【未完】個性と念。【引き継いでくれる人募集】 作:確かな勇気
男は緑谷の胸元を指先で軽く示した。
「まず、改めて説明する」
「それは“オーラ”だ。生きている人間なら誰の中にもある、生命そのもののエネルギーだ」
「だが、大半の人間はそれを感じ取れないし、ましてや扱えもしない」
男は一歩近づき、緑谷の視線を真正面から受け止めた。
「そのオーラを扱う技術の概念のことを"念"と言い、それを操る事を念能力と言う」
「念とは技術であり、意思だ。オーラを“操るために加えるもの”だ」
「オーラだけでは力にならない。」
「オーラに念を加え、制御し、形にした時――初めて“念能力”になる」
緑谷は無意識に拳を握りしめた。確かにある。胸の奥、腹の底、全身に薄く満ちている感覚。それは熱というより、存在感に近い。
「そして重要なのはここからだ」
男は視線を鋭くする。
「本来なら、まずオーラの存在を自覚するところから始める。そこに至るまで何年もかかる者もいる」
一拍置き、静かに続けた。
「だが、君はもう自覚できている。無意識だが、自分の中にオーラが“ある”と理解している」
「それだけで、入口の前には立っている」
緑谷は思わず喉を鳴らした。
「……じゃあ、念は……?」
男は首を横に振る。
「まだだ」
「今は“加える”必要はない。むしろ余計な意思は邪魔になる」
「まずやるのは、オーラを安定させることだ」
男は構えのような姿勢を取る。
「纏(てん)」
「オーラを体の表面に留め、均一に保つ技術だ」
「攻撃でも防御でもない。念能力の前提条件、土台だ」
「オーラが荒れていれば、念を加えた瞬間に暴走する。体力がなければ、維持すらできない」
淡々と、しかし容赦なく言葉を重ねる。
「だから君は、まず身体を鍛える。
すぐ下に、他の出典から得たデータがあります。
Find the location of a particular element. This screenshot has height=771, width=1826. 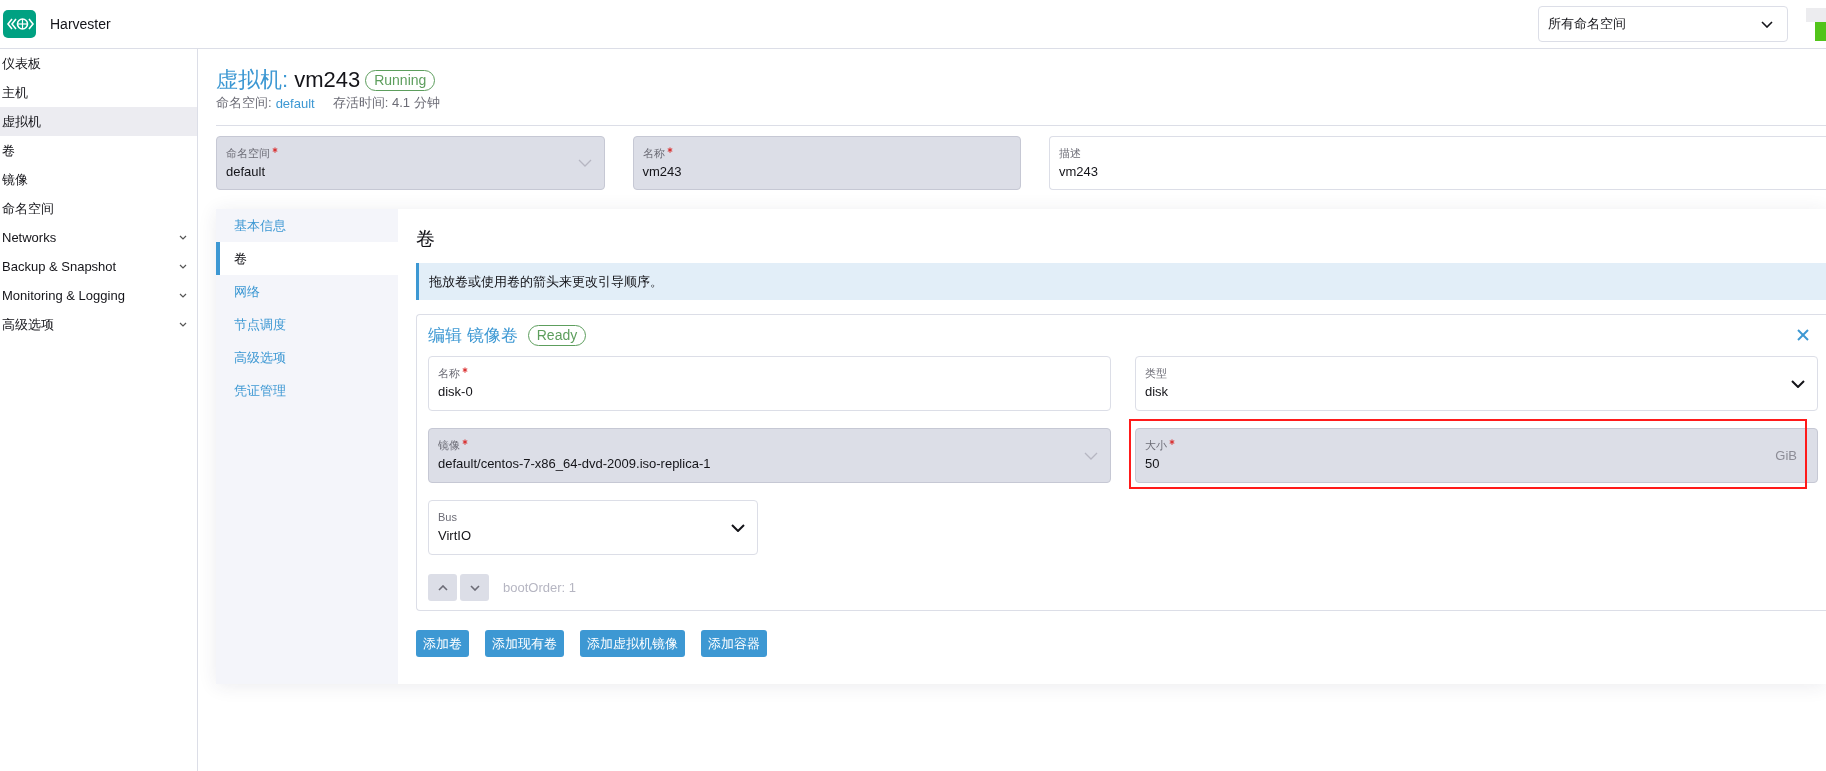

logo-icon is located at coordinates (20, 24).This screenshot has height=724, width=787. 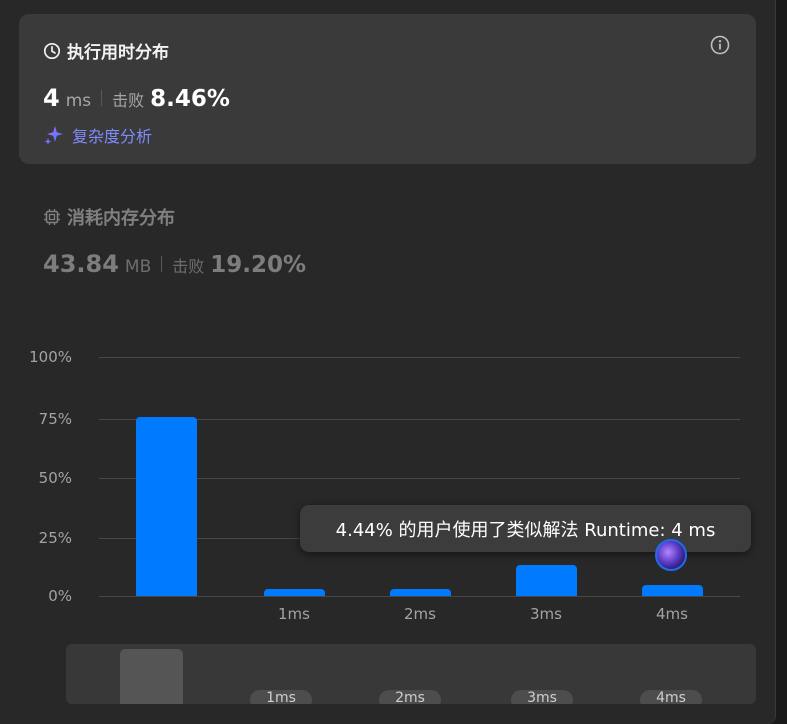 I want to click on y-tick-label: 50%, so click(x=55, y=478).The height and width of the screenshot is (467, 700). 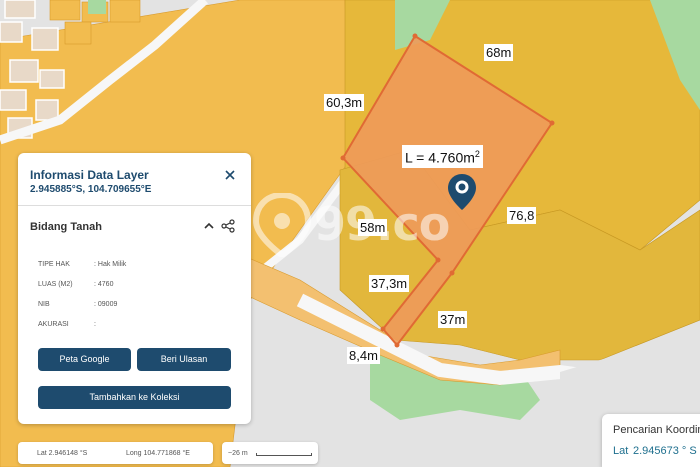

走る、跳ぶ、支える、呼吸を整える」
「そのすべてと同時に、オーラを漏らさず、乱さず、包み込む」
「念能力者は頭で戦う前に、身体で耐えられなければならない」
修行は苛烈だった。走り込み、基礎的な筋力トレーニング、体術の初歩。そのすべての最中で、男は同じことを要求した。自分の体の内側に満ちるオーラを感じ、外に漏らさず、呼吸とともに全身へ巡らせること。少しでも意識が散ると、オーラはざわつき、薄く広がってしまう。
「今、オーラが乱れた」
「呼吸が浅い」
「恐怖で意識が外に逃げている」
指摘は正確で、逃げ場がなかった。緑谷は何度も膝に手をつき、肩で息をした。それでも、不思議と心は折れなかった。自分の中に“確かにあるもの”を、初めて真正面から扱っている感覚があったからだ。
「覚えておけ」
男は最後にそう告げた。
「オーラは誰にでもある。だが、念を加え、制御し、力にできる者は限られている」
「君は、ようやくそのスタートラインに立っただけだ」
緑谷は震える足で立ち上がり、小さく、しかしはっきりと頷いた。
「……はい」
胸の奥にあるオーラは、まだ不安定だ。それでも、先ほどよりも確かに“まとまって”いる気がした。念能力への道は、まだ遥か先だが、今はそれで十分だった。